> **TASK OBJECTIVE**
Leave the images out, and copy each of the records below exactly.

▶

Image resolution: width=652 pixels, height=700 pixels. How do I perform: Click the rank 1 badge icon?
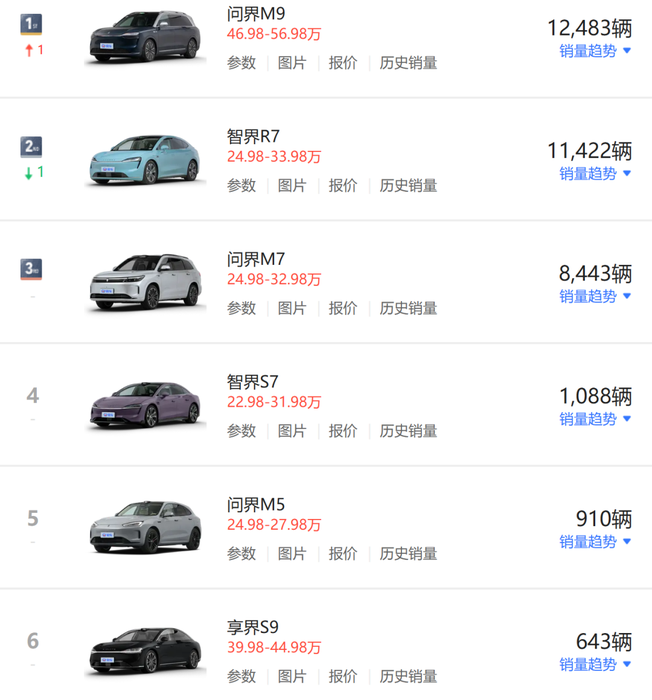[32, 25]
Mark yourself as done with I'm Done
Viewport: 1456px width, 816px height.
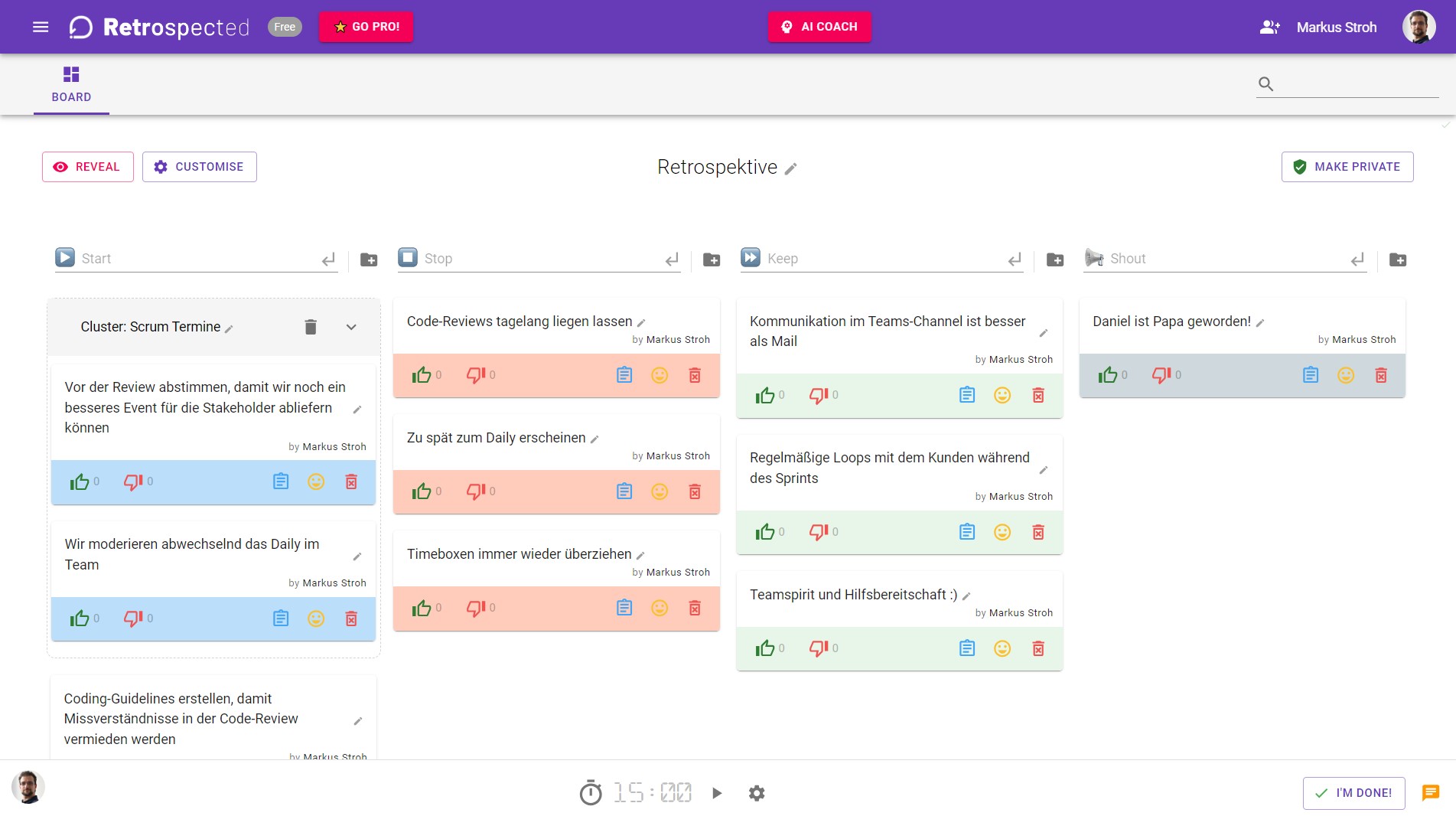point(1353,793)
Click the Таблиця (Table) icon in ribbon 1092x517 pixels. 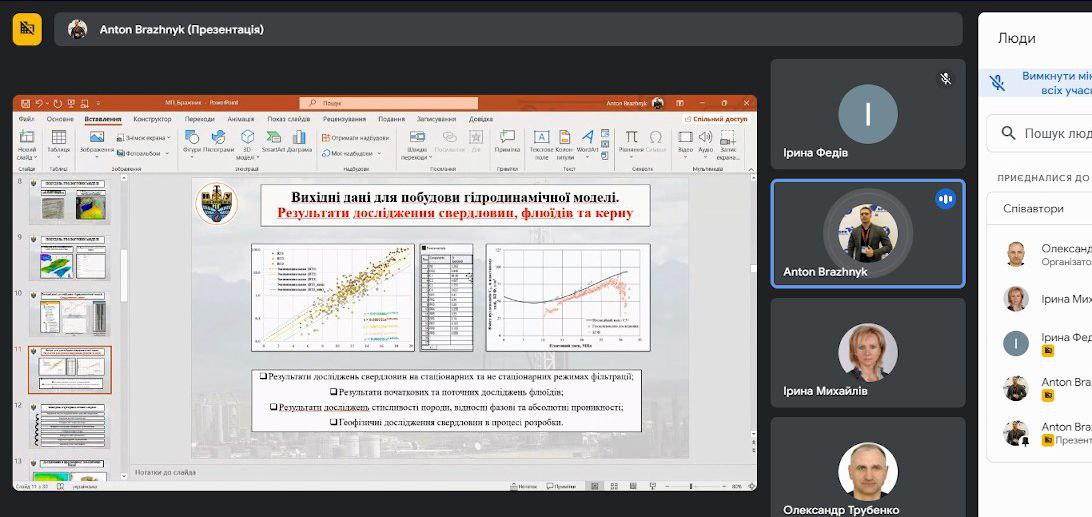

◀

> **FINISHED EXERCISE**
Image resolution: width=652 pixels, height=700 pixels. How do I perform: Click the rank 1 badge icon?
[32, 25]
Mark yourself as done with I'm Done
Viewport: 1456px width, 816px height.
point(1353,793)
Click the Таблиця (Table) icon in ribbon 1092x517 pixels. 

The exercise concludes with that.